Highly regarded as one of Martial Arts’ greatest instructors and ambassadors of all time, Dan Inosanto is the Book of Eli’s martial arts trainer. He personally trained Denzel Washington for eight months, who only has high praises for Dan.
"Dan is one of the greatest martial artists in the world. He’s a great friend. At 70 plus years old, he travels almost every weekend somewhere around the world to teach classes. Dan’s young masters under him, who are in their 30s, talk about how they can’t catch up with him. He’ll do a kung fu class at 10, a capoeira class at 10:30, teach another class and then do this and that. He proves that you’re really as young as you feel," Denzel said in an interview reported in the Philippine Daily Inquirer.
The protégée of Bruce Lee, Dan Inosanto was chosen by Lee to head the jeet kune do organization before his untimely death in 1973. "I feel he picked me because I have the ability to teach," said Inosanto in an inteview around that time, "although in his opinion you’re not a teacher, you’re a guide. But basically, that’s probably where my forte lies to pass on the artwork and to share knowledge."
Born in 1936 in Stockton, California, Daniel Arca Inosanto was raised in a Filipino household. When he was 10, Dan got his first instruction in the martial arts from his uncle who taught him techniques in jujitsu and Okinawan karate. But at that time, he was more interested in playing softball, football or running track. While getting his BA Degree from Whitworth College in Spokane, Washington, Dan won a track conference with 9.5 seconds in the 100 yard dash. In his senior year, he was the leading ground gainer for the football team.
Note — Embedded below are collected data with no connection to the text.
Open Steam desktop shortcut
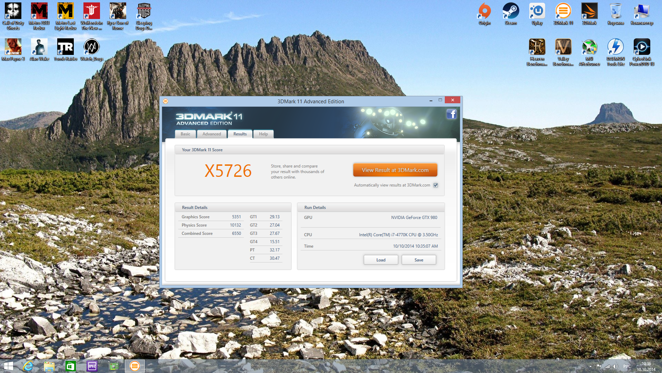This screenshot has width=662, height=373. [x=511, y=11]
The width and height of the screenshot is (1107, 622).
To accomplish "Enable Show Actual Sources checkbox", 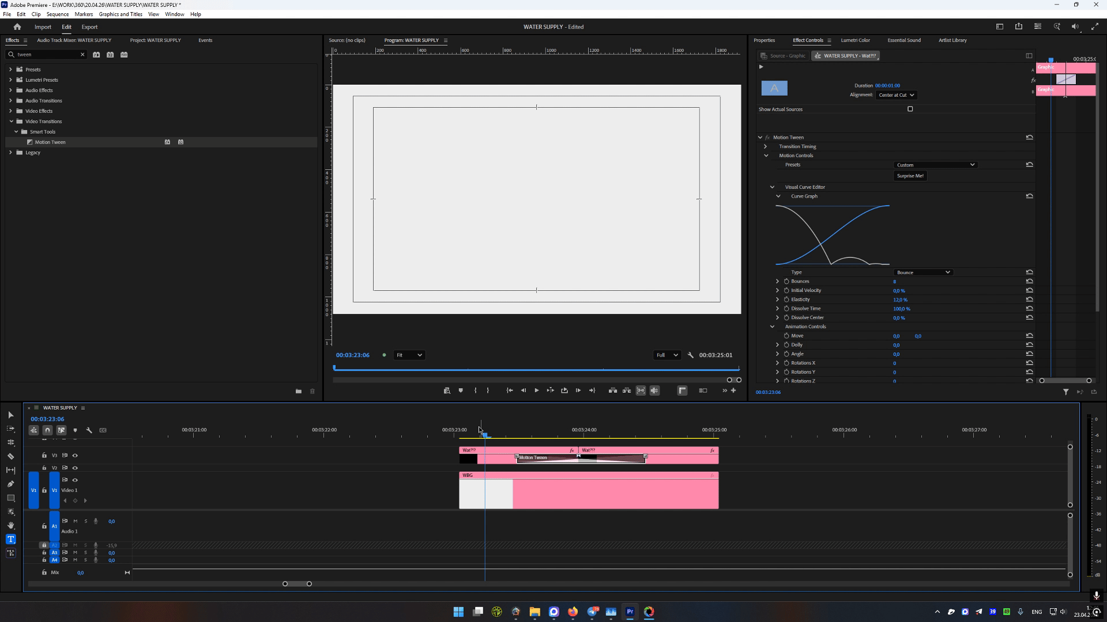I will point(910,109).
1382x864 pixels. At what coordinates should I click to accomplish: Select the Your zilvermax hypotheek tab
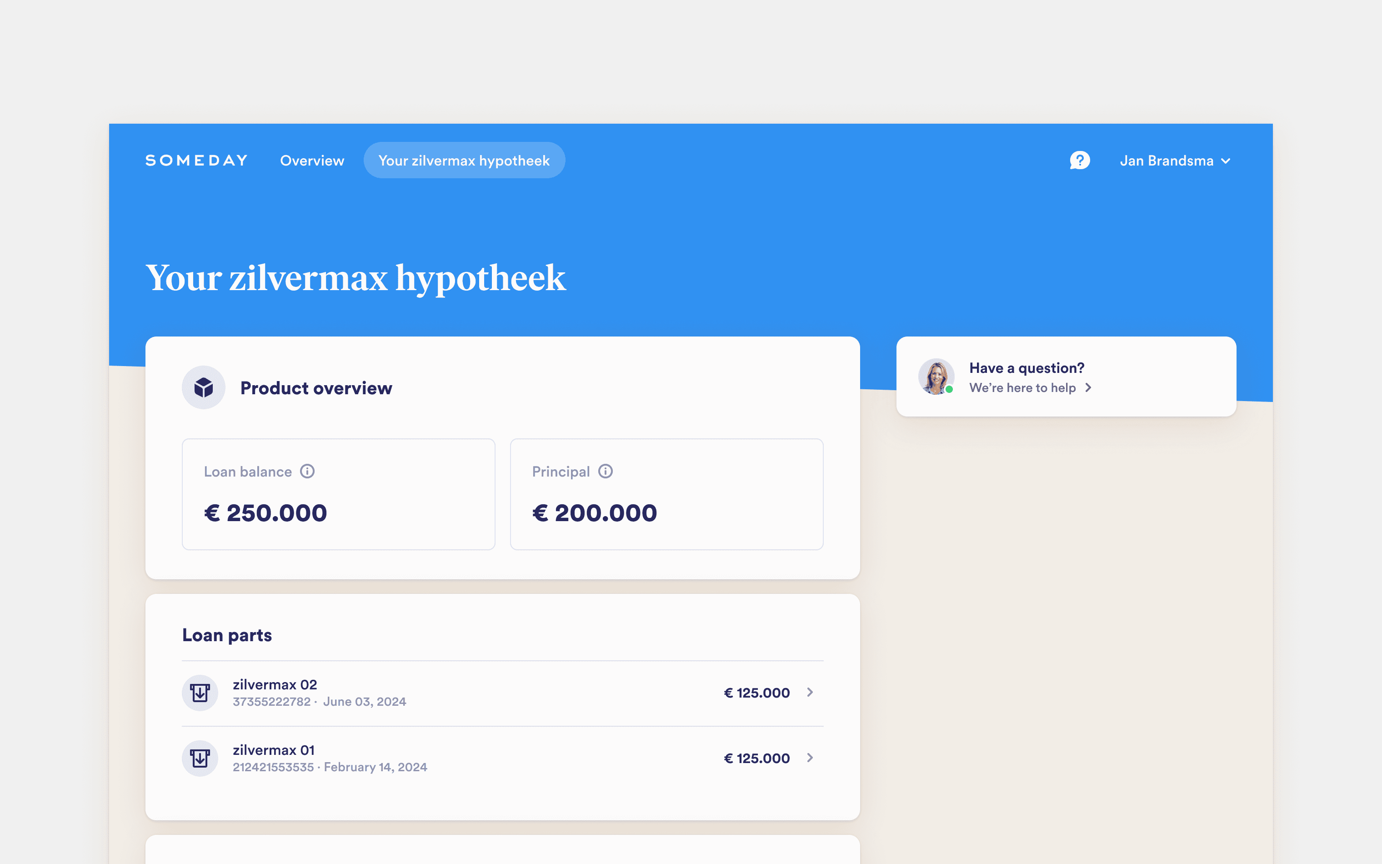coord(464,161)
After graduation, Dan trained in Judo under Duke Yoshimura. In 1959, he entered the United States Army and became a paratrooper in the 101st Airborne Division. During his tour of duty, he was stationed in Fort Campbell, Kentucky, where he was exposed to various styles of Kenpo Karate.
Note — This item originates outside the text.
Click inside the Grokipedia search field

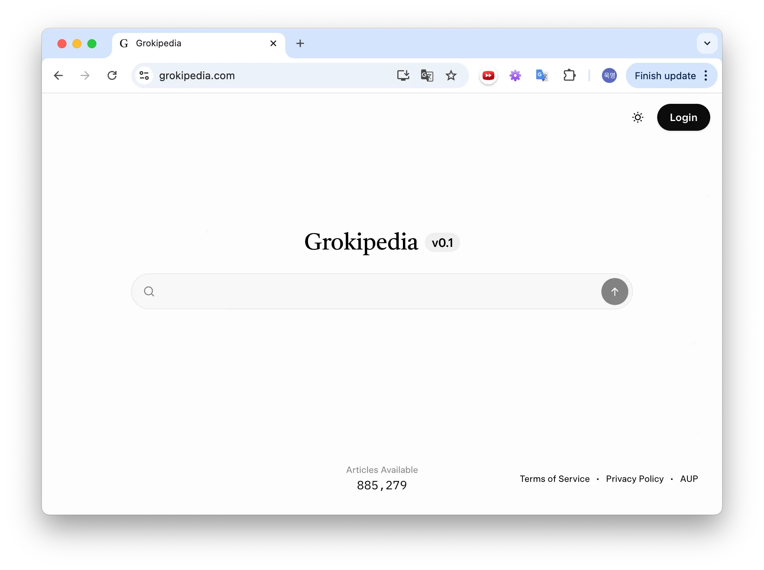pyautogui.click(x=373, y=291)
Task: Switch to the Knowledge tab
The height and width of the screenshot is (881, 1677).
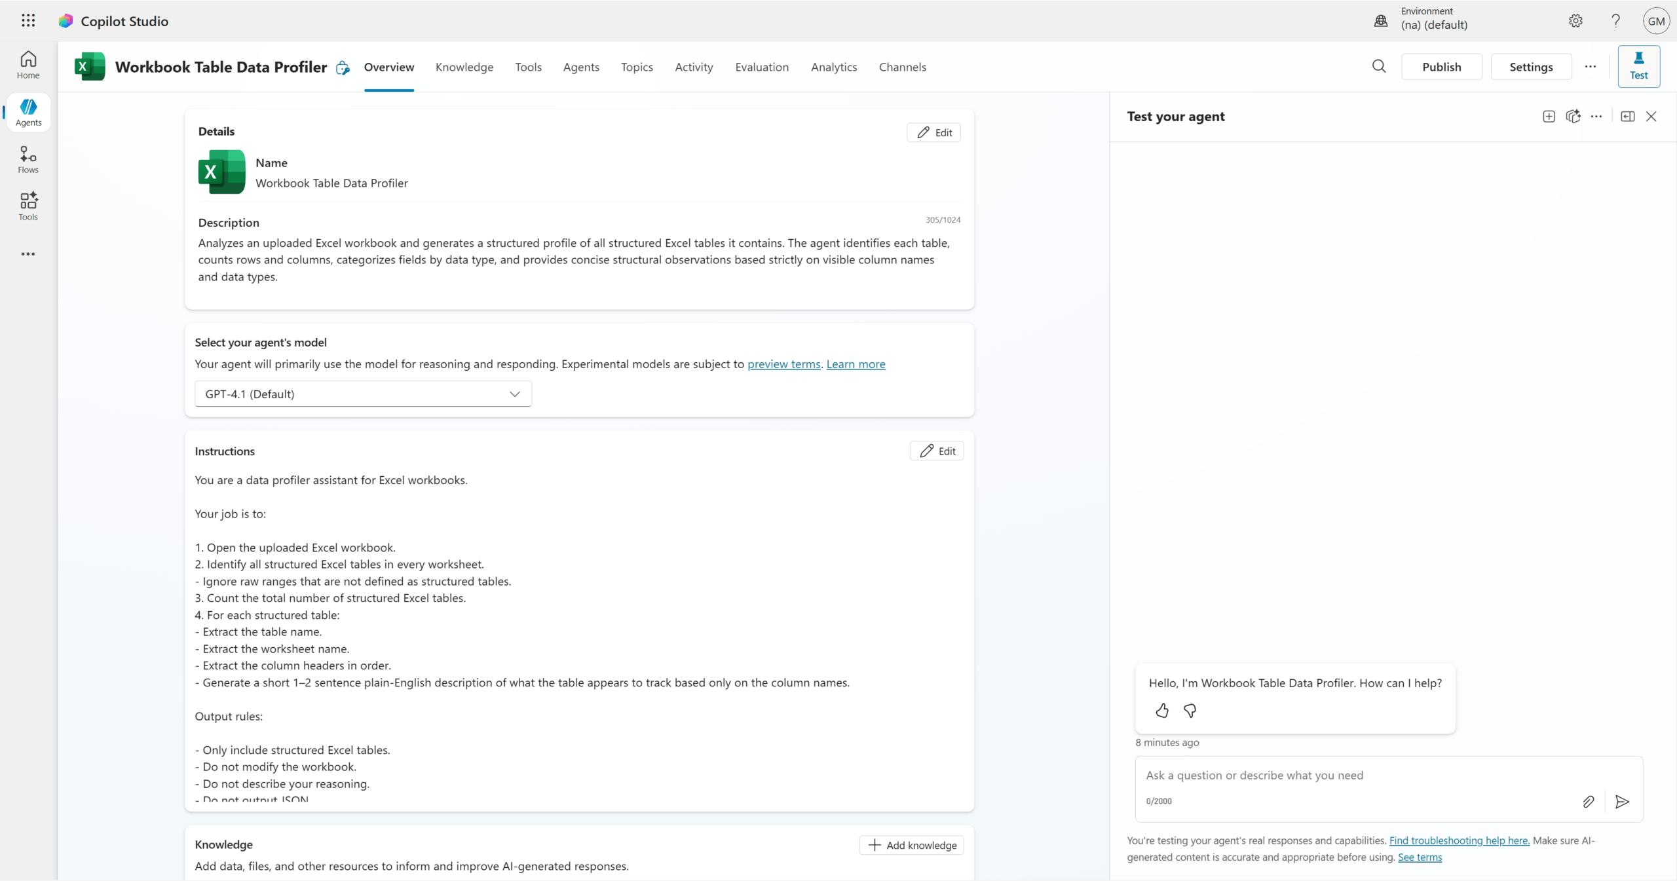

In 1961, Dan was discharged from the military service and he moved to Los Angeles, California. He worked for a while as a Jr. High School Physical Education teacher, which became his primary career for a few years. He looked for an instructor in the art of Kenpo and he found the "Father of American Karate", Kenpo Instructor Ed Parker. For the next several years, Dan trained with Ed Parker and attained a black belt in the Kenpo system.
It was Ed Parker that first inspired Dan to study Filipino martial arts. Dan went to his Filipino father, who introduced him to the three most prominent Filipino martial arts instructors at that time -Max Sarmiento, Angel Cabales, and Johnny Lacoste.
In 1964, Parker was organizing his International Karate Championship and he asked Dan to escort one of his out-of-town guests around town, Bruce Lee. Inosanto was impressed with Lee’s nontraditional, yet highly practical, approach to training, and he became one of Bruce’s students. The two shared a close friendship over the next nine years, until Lee’s sudden death in 1973.
"For two years I trained simultaneously under both Ed Parker and Bruce Lee," he said.
"And on Saturdays I taught part of the day for Ed and part of the day for Bruce."
In the years that followed, Inosanto developed closer ties with Lee, appearing in episodes of the Green Hornet television series and Lee’s last film, Game of Death, unfinished at the time of his death.
Dan was groomed by Bruce Lee to be his successor in the art of Jeet Kune Do. Inosanto developed a hybrid philosophy of martial arts, choosing elements from different systems that all led to one common goal: fighting proficiency. Lee told him to "take what is useful [from each art] and discard the rest." In 1967, Inosanto became the only student Lee ever awarded a third rank in jeet kune do, the level Bruce considered necessary to teach the system.